--- WHAT THE TASK REQUIRES ---
From the entries that follow, reproduce exactly and only the lines from the line with "Select the Záver text entry" to the line with "This screenshot has height=255, width=340.", endpoints included.

--- ENTRIES PROVIDED ---
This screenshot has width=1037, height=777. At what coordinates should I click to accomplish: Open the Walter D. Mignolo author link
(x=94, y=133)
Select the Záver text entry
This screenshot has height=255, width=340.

---

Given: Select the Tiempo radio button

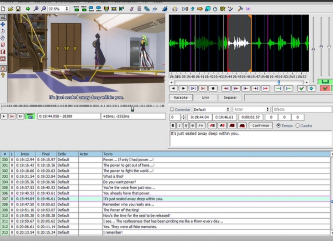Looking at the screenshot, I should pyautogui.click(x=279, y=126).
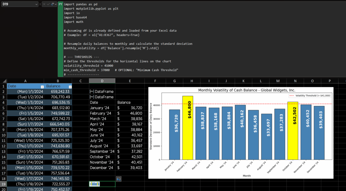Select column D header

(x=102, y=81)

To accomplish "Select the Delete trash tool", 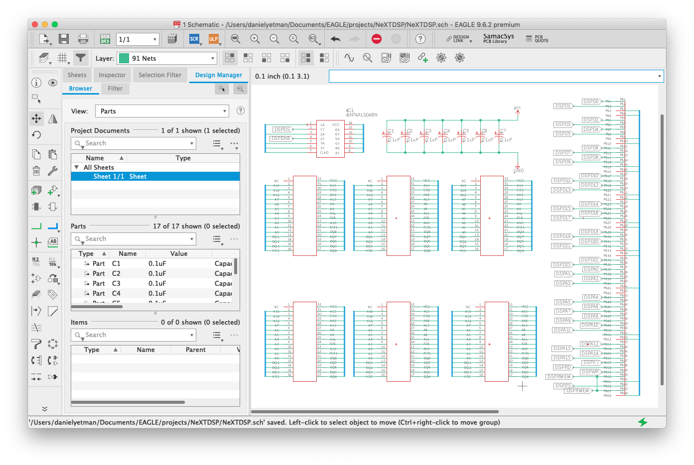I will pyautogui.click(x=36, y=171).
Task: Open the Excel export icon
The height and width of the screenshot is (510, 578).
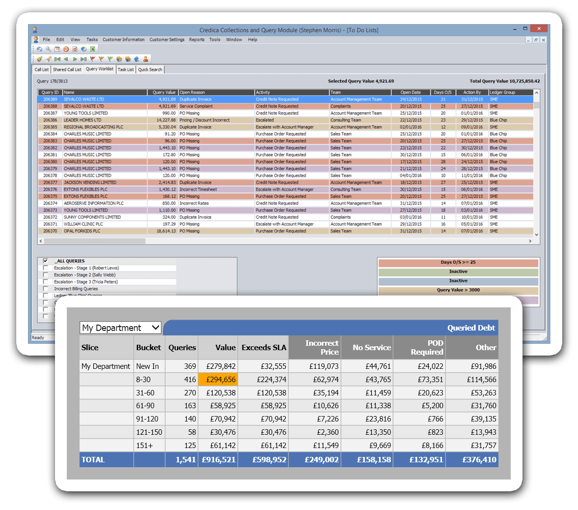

==

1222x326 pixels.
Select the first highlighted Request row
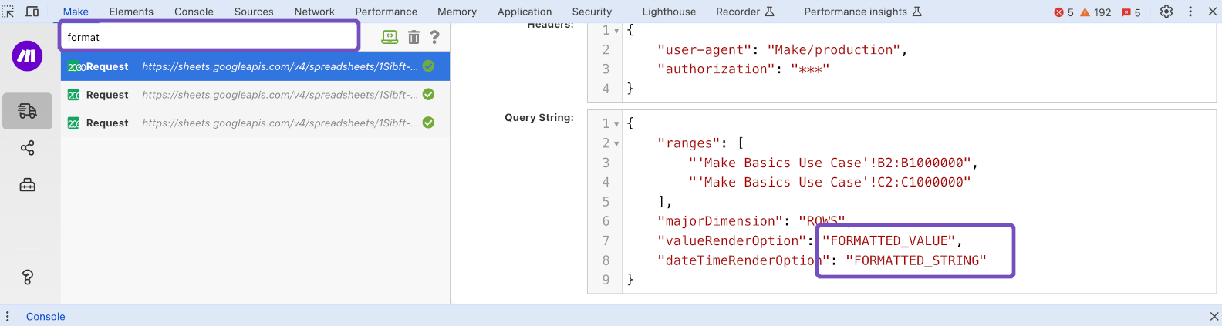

--- SOLUTION ---
Select the Záver text entry
This screenshot has height=255, width=340.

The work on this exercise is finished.